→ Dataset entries
= = =

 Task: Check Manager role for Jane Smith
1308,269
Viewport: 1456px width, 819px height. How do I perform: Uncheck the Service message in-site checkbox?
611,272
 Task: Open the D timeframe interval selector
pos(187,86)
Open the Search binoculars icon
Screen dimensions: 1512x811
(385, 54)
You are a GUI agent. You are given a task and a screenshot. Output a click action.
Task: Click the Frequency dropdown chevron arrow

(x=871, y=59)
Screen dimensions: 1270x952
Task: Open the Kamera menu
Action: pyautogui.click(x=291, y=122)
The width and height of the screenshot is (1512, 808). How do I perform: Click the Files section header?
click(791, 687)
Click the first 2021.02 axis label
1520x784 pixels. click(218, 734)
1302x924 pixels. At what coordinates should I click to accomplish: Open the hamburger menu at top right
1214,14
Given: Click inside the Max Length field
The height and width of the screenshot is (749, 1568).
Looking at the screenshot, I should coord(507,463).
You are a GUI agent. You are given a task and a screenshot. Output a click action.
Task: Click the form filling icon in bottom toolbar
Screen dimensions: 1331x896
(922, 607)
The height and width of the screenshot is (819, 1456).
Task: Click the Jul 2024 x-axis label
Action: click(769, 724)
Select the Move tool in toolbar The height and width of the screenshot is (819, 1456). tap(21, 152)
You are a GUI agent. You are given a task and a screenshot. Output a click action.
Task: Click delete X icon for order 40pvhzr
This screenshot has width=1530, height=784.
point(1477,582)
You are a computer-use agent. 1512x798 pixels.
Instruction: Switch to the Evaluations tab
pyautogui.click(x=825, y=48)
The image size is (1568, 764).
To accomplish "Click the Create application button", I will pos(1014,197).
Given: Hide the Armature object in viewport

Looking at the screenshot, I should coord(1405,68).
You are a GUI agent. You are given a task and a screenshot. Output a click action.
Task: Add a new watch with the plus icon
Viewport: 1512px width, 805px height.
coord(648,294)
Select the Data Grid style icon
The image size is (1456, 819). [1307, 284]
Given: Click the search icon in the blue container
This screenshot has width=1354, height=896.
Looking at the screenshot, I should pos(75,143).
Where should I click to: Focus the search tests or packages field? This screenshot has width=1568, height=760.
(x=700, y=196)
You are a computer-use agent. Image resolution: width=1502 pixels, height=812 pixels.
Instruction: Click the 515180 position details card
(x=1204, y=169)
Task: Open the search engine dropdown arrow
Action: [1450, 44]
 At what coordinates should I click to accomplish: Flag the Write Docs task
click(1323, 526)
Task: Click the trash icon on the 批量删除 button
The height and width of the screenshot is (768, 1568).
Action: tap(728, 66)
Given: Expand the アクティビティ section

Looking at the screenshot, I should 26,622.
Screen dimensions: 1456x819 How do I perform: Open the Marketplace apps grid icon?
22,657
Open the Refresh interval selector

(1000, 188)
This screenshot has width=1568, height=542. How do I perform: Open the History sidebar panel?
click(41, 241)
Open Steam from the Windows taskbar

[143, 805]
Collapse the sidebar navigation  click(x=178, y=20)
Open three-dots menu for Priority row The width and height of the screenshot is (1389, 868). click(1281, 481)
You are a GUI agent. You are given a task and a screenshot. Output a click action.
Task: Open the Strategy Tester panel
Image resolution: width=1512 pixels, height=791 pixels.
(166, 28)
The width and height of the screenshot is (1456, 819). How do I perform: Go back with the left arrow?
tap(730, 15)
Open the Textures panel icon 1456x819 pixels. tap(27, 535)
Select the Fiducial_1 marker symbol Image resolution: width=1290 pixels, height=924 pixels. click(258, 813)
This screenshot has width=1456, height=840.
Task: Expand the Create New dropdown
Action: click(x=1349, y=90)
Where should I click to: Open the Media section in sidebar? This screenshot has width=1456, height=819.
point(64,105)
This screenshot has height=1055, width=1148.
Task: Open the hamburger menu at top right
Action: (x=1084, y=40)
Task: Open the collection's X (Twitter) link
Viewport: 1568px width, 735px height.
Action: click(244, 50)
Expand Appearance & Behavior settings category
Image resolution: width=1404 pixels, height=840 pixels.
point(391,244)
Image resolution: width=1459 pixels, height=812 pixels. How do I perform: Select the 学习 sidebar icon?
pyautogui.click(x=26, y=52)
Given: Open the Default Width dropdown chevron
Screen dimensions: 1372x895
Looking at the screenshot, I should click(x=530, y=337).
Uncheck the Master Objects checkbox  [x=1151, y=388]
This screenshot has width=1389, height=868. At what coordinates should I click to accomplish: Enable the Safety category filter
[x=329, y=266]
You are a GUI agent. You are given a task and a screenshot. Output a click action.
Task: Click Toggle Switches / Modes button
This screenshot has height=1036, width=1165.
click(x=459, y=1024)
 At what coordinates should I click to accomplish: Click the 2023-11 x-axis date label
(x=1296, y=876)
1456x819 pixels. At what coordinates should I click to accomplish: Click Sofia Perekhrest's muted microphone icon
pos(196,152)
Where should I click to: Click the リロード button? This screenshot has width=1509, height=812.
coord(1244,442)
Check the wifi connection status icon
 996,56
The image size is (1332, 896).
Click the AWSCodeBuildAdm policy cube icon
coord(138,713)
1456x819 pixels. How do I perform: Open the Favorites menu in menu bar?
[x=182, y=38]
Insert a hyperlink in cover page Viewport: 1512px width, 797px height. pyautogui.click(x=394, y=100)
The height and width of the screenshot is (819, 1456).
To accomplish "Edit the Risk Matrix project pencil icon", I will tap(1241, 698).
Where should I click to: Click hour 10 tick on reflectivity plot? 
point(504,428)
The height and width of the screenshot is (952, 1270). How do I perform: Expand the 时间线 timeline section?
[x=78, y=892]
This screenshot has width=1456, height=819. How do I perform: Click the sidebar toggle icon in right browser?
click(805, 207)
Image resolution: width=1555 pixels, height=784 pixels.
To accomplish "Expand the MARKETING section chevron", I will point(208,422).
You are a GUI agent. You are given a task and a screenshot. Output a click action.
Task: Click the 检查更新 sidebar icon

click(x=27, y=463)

= = =

→ WORK REQUEST
Each record shown above is to be given again exactly.

→ EXERCISE RESULT
 Task: Check Manager role for Jane Smith
1308,269
Viewport: 1456px width, 819px height. How do I perform: Uncheck the Service message in-site checkbox?
611,272
 Task: Open the D timeframe interval selector
pos(187,86)
Open the Search binoculars icon
Screen dimensions: 1512x811
(385, 54)
You are a GUI agent. You are given a task and a screenshot. Output a click action.
Task: Click the Frequency dropdown chevron arrow

(x=871, y=59)
Screen dimensions: 1270x952
Task: Open the Kamera menu
Action: pyautogui.click(x=291, y=122)
The width and height of the screenshot is (1512, 808). How do I perform: Click the Files section header?
click(791, 687)
Click the first 2021.02 axis label
1520x784 pixels. click(218, 734)
1302x924 pixels. At what coordinates should I click to accomplish: Open the hamburger menu at top right
1214,14
Given: Click inside the Max Length field
The height and width of the screenshot is (749, 1568).
Looking at the screenshot, I should coord(507,463).
You are a GUI agent. You are given a task and a screenshot. Output a click action.
Task: Click the form filling icon in bottom toolbar
Screen dimensions: 1331x896
(922, 607)
The height and width of the screenshot is (819, 1456).
Task: Click the Jul 2024 x-axis label
Action: click(769, 724)
Select the Move tool in toolbar The height and width of the screenshot is (819, 1456). tap(21, 152)
You are a GUI agent. You are given a task and a screenshot. Output a click action.
Task: Click delete X icon for order 40pvhzr
This screenshot has width=1530, height=784.
point(1477,582)
You are a computer-use agent. 1512x798 pixels.
Instruction: Switch to the Evaluations tab
pyautogui.click(x=825, y=48)
The image size is (1568, 764).
To accomplish "Click the Create application button", I will pos(1014,197).
Given: Hide the Armature object in viewport

Looking at the screenshot, I should coord(1405,68).
You are a GUI agent. You are given a task and a screenshot. Output a click action.
Task: Add a new watch with the plus icon
Viewport: 1512px width, 805px height.
coord(648,294)
Select the Data Grid style icon
The image size is (1456, 819). [1307, 284]
Given: Click the search icon in the blue container
This screenshot has width=1354, height=896.
Looking at the screenshot, I should pos(75,143).
Where should I click to: Focus the search tests or packages field? This screenshot has width=1568, height=760.
(x=700, y=196)
You are a computer-use agent. Image resolution: width=1502 pixels, height=812 pixels.
Instruction: Click the 515180 position details card
(x=1204, y=169)
Task: Open the search engine dropdown arrow
Action: [1450, 44]
 At what coordinates should I click to accomplish: Flag the Write Docs task
click(1323, 526)
Task: Click the trash icon on the 批量删除 button
The height and width of the screenshot is (768, 1568).
Action: tap(728, 66)
Given: Expand the アクティビティ section

Looking at the screenshot, I should 26,622.
Screen dimensions: 1456x819 How do I perform: Open the Marketplace apps grid icon?
22,657
Open the Refresh interval selector

(1000, 188)
This screenshot has width=1568, height=542. How do I perform: Open the History sidebar panel?
click(41, 241)
Open Steam from the Windows taskbar

[143, 805]
Collapse the sidebar navigation  click(x=178, y=20)
Open three-dots menu for Priority row The width and height of the screenshot is (1389, 868). click(1281, 481)
You are a GUI agent. You are given a task and a screenshot. Output a click action.
Task: Open the Strategy Tester panel
Image resolution: width=1512 pixels, height=791 pixels.
(166, 28)
The width and height of the screenshot is (1456, 819). How do I perform: Go back with the left arrow?
tap(730, 15)
Open the Textures panel icon 1456x819 pixels. tap(27, 535)
Select the Fiducial_1 marker symbol Image resolution: width=1290 pixels, height=924 pixels. click(258, 813)
This screenshot has width=1456, height=840.
Task: Expand the Create New dropdown
Action: click(x=1349, y=90)
Where should I click to: Open the Media section in sidebar? This screenshot has width=1456, height=819.
point(64,105)
This screenshot has height=1055, width=1148.
Task: Open the hamburger menu at top right
Action: (x=1084, y=40)
Task: Open the collection's X (Twitter) link
Viewport: 1568px width, 735px height.
Action: click(244, 50)
Expand Appearance & Behavior settings category
Image resolution: width=1404 pixels, height=840 pixels.
point(391,244)
Image resolution: width=1459 pixels, height=812 pixels. How do I perform: Select the 学习 sidebar icon?
pyautogui.click(x=26, y=52)
Given: Open the Default Width dropdown chevron
Screen dimensions: 1372x895
Looking at the screenshot, I should click(x=530, y=337).
Uncheck the Master Objects checkbox  [x=1151, y=388]
This screenshot has width=1389, height=868. At what coordinates should I click to accomplish: Enable the Safety category filter
[x=329, y=266]
You are a GUI agent. You are given a task and a screenshot. Output a click action.
Task: Click Toggle Switches / Modes button
This screenshot has height=1036, width=1165.
click(x=459, y=1024)
 At what coordinates should I click to accomplish: Click the 2023-11 x-axis date label
(x=1296, y=876)
1456x819 pixels. At what coordinates should I click to accomplish: Click Sofia Perekhrest's muted microphone icon
pos(196,152)
Where should I click to: Click the リロード button? This screenshot has width=1509, height=812.
coord(1244,442)
Check the wifi connection status icon
 996,56
The image size is (1332, 896).
Click the AWSCodeBuildAdm policy cube icon
coord(138,713)
1456x819 pixels. How do I perform: Open the Favorites menu in menu bar?
[x=182, y=38]
Insert a hyperlink in cover page Viewport: 1512px width, 797px height. pyautogui.click(x=394, y=100)
The height and width of the screenshot is (819, 1456).
To accomplish "Edit the Risk Matrix project pencil icon", I will tap(1241, 698).
Where should I click to: Click hour 10 tick on reflectivity plot? 
point(504,428)
The height and width of the screenshot is (952, 1270). How do I perform: Expand the 时间线 timeline section?
[x=78, y=892]
This screenshot has width=1456, height=819. How do I perform: Click the sidebar toggle icon in right browser?
click(805, 207)
Image resolution: width=1555 pixels, height=784 pixels.
To accomplish "Expand the MARKETING section chevron", I will point(208,422).
You are a GUI agent. You are given a task and a screenshot. Output a click action.
Task: Click the 检查更新 sidebar icon

click(x=27, y=463)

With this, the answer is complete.